BenchmarkTC (MLX 4-bit)Base (MLX 4-bit)heyneo Q4_K_Mheyneo Q8_0heyneo BF16
HellaSwag86.5%87.0%84.0%85.5%86.0%
HumanEval47.0%50.0%50.6%62.8%67.7%
BFCL87.0%87.0%63.0%72.0%73.0%
Grouped bar chart comparing base Qwen3.6-27B across MLX 4-bit, Q4_K_M, Q8_0 and BF16 on HellaSwag, HumanEval and BFCL.

Three observations:

  • HumanEval validates cleanly. My base model at 50.0% versus heyneo’s Q4_K_M at 50.6%: two independent harnesses, two different 4-bit formats, same answer. And heyneo’s ladder (50.6 → 62.8 → 67.7 going up to BF16) shows code generation is where 4-bit hurts most. If you’re doing serious code generation with this model without thinking mode, quantization is costing you real pass rate.
  • HellaSwag barely moves across quants. 84 to 87 across every format, consistent with heyneo’s finding that commonsense reasoning tolerates quantization well.
  • With thinking off, TC and base are near-identical. That’s what you’d want: the finetune changed how the model thinks, not what it knows. (On my extended set of IFEval, GSM8K 8-shot, and BigCodeBench Hard: same picture, except BBH CoT where TC leads by 12.6pp even without thinking.)

The BFCL discrepancy I can’t explain

My BFCL number is 87%. heyneo’s is 63%, for the same base model. A 24-point gap between two independent evaluations of the same checkpoint is a finding about the harnesses rather than the model.

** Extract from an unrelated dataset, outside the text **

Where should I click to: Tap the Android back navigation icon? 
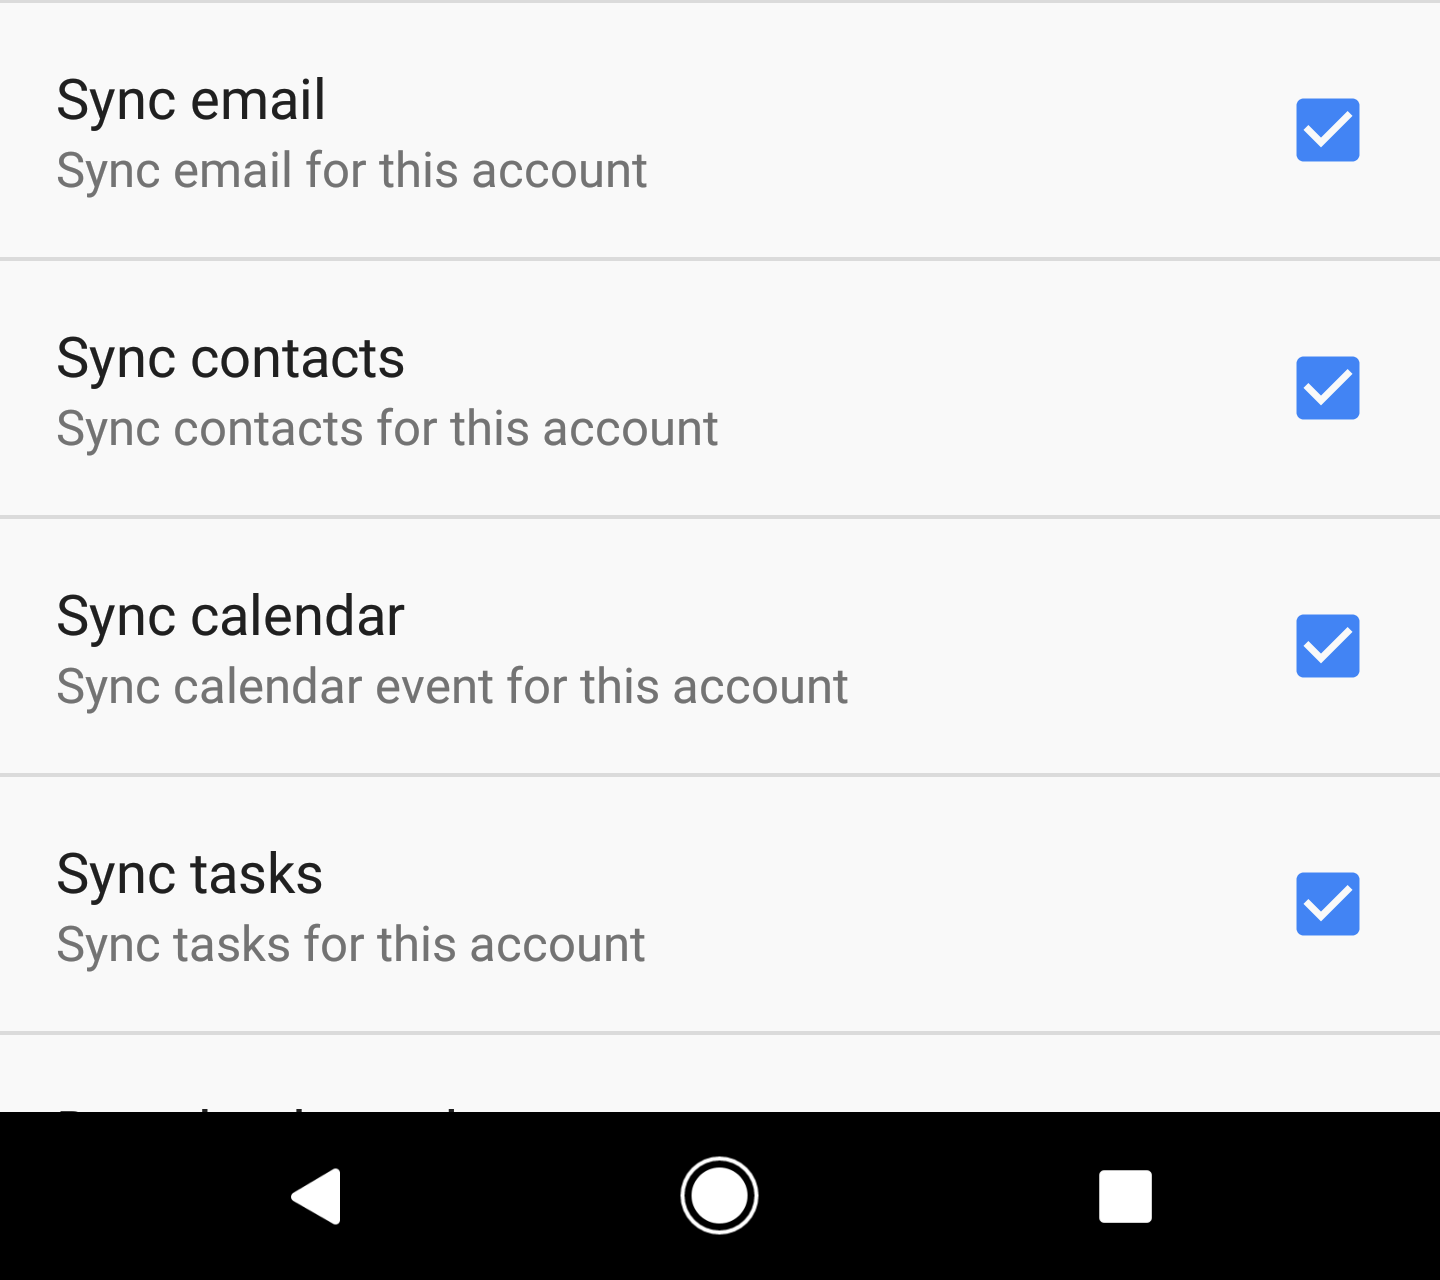[317, 1196]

BFCL is a leaderboard with multiple versions and categories rather than a single benchmark, and results depend heavily on prompting format, function-schema serialization, and which subset you sample. I ran prompting-based evaluation (model emits the call as text) on 100 samples; heyneo ran 400 samples on their harness, version unspecified. Both numbers are probably “correct” for what they measured. Neither is comparable without knowing the exact category mix. That’s a good reminder of why single-number benchmark comparisons between different harnesses should be read with suspicion. If someone from heyneo reads this: I’d genuinely like to reconcile these.

What this means in practice

Raw throughput is identical between the two models: same architecture, same quant, same ~18 t/s on my machine (see /bench for the full speed dataset). The speedup comes entirely from generating fewer tokens: 44% fewer thinking tokens means ~44% less wall-clock time to an answer. The benchmark run itself is the cleanest demonstration: the base model took 10.0 hours to work through the 380 prompts that ThinkingCap finished in 5.5, a 1.8× difference measured over an entire day of inference. The two-minute GSM8K wait becomes about 50 seconds, with a better answer at 4-bit.

My recommendation after 15 hours of benchmarks:

  • Running Qwen3.6-27B locally at 4-bit? Switch to ThinkingCap. It’s faster to answer, more accurate on reasoning tasks at this precision, and identical everywhere else. I don’t see a downside on my data.
  • Running at BF16 on datacenter hardware? The base model keeps a marginal accuracy edge (−0.8pp for TC per BottlecapAI’s own numbers). Whether that’s worth double the thinking latency is your call.
  • Code generation as the main workload? Consider Q8_0 or higher for the base weights regardless of which variant you pick; the HumanEval quant ladder is steep.

Caveats

Single seed, N=100 per benchmark, token counts estimated via character ratio, 4-bit only. BottlecapAI’s numbers come from full test sets with 5 seeds and confidence intervals; mine are a spot check rather than a replication study. The headline findings (token reduction ~44%, base model’s GSM8K collapse at 4-bit) are large enough to survive that uncertainty. The small deltas (ARC −2pp, HumanEval −1.2pp) are not.

Raw results and the eval script live in the benchmark repo; the fact sheet with all tables is in results/quality/thinking_tokens/.